Professional athletes are becoming brands; walking, talking brands. Their success on the playing field adds value to their brand. Ultimately, companies want to use the athlete’s brand to sell their product; this gives birth to an endorsement contract. Companies pay huge sums of money for athletes to promote their products. The more powerful an athlete’s brand is, the more money a company is willing to pay to get their products in that athlete’s hands. Athletes earning potential in the endorsement arena is limitless; simply the marketplace controls it. As a result, endorsement deals often dwarf the salary a player makes which is often limited by the various leagues’ salary caps. And to be clear, these salaries are extremely lucrative on their own. This discrepancy just demonstrates how powerful these endorsement deals are.

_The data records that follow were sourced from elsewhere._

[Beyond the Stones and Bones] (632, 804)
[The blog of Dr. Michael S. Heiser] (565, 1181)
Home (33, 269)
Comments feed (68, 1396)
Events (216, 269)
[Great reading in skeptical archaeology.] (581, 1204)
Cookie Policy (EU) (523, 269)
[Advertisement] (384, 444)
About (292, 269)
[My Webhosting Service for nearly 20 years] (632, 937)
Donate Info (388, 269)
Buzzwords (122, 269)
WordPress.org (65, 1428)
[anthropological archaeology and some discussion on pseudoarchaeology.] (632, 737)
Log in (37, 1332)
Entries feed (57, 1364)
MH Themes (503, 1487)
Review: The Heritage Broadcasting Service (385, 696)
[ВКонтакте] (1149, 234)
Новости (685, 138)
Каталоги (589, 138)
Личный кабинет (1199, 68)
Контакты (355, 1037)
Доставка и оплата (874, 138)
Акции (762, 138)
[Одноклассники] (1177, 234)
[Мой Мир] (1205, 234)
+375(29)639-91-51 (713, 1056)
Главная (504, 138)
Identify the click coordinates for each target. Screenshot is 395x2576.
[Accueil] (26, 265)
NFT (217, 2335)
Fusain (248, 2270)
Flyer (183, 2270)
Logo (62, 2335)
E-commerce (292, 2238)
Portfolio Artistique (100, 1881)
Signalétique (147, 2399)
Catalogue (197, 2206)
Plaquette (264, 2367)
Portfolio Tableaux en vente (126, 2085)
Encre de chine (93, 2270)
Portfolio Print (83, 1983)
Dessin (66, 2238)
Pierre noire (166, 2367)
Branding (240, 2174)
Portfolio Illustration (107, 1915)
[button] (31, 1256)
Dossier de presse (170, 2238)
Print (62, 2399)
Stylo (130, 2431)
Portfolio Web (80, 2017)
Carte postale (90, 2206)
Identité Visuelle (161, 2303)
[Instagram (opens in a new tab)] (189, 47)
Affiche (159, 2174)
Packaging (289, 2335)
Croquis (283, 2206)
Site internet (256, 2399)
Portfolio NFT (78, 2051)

In 1984, Nike made an unprecedented deal with Michael Jordan for $500,000 per year for five years. Fast forward to the present. Nike has become a global power in business and their Air Jordan brand has a cult-like following. Michael Jordan still has a deal with Nike and, per Darren Rovell, his Air Jordan brand netted him an estimated $100 million in the last year. In Jordan’s entire playing career he earned about $93 million. Other current players have followed Jordan’s blueprint. LeBron James’ Nike deal is worth an estimated $300 million over ten years. Kevin Durant’s Nike deal is worth $285 million over ten years. The list goes on and on.
The structure of the deals has not changed much since Jordan’s deal. Nike and Adidas have dominated the shoe endorsement market. They give a contract for a fixed amount of money over a fixed amount of years. However, that formula may be changing. Up and comer Under Armour recently signed a deal with Stephen Curry. The terms of the deal were not disclosed, but the company did say that the deal includes an equity stake in the company. By taking equity, in effect, Curry has gambled on himself. The more shoes he helps sell the more the equity will be worth. The more the equity is worth the more money Curry will make.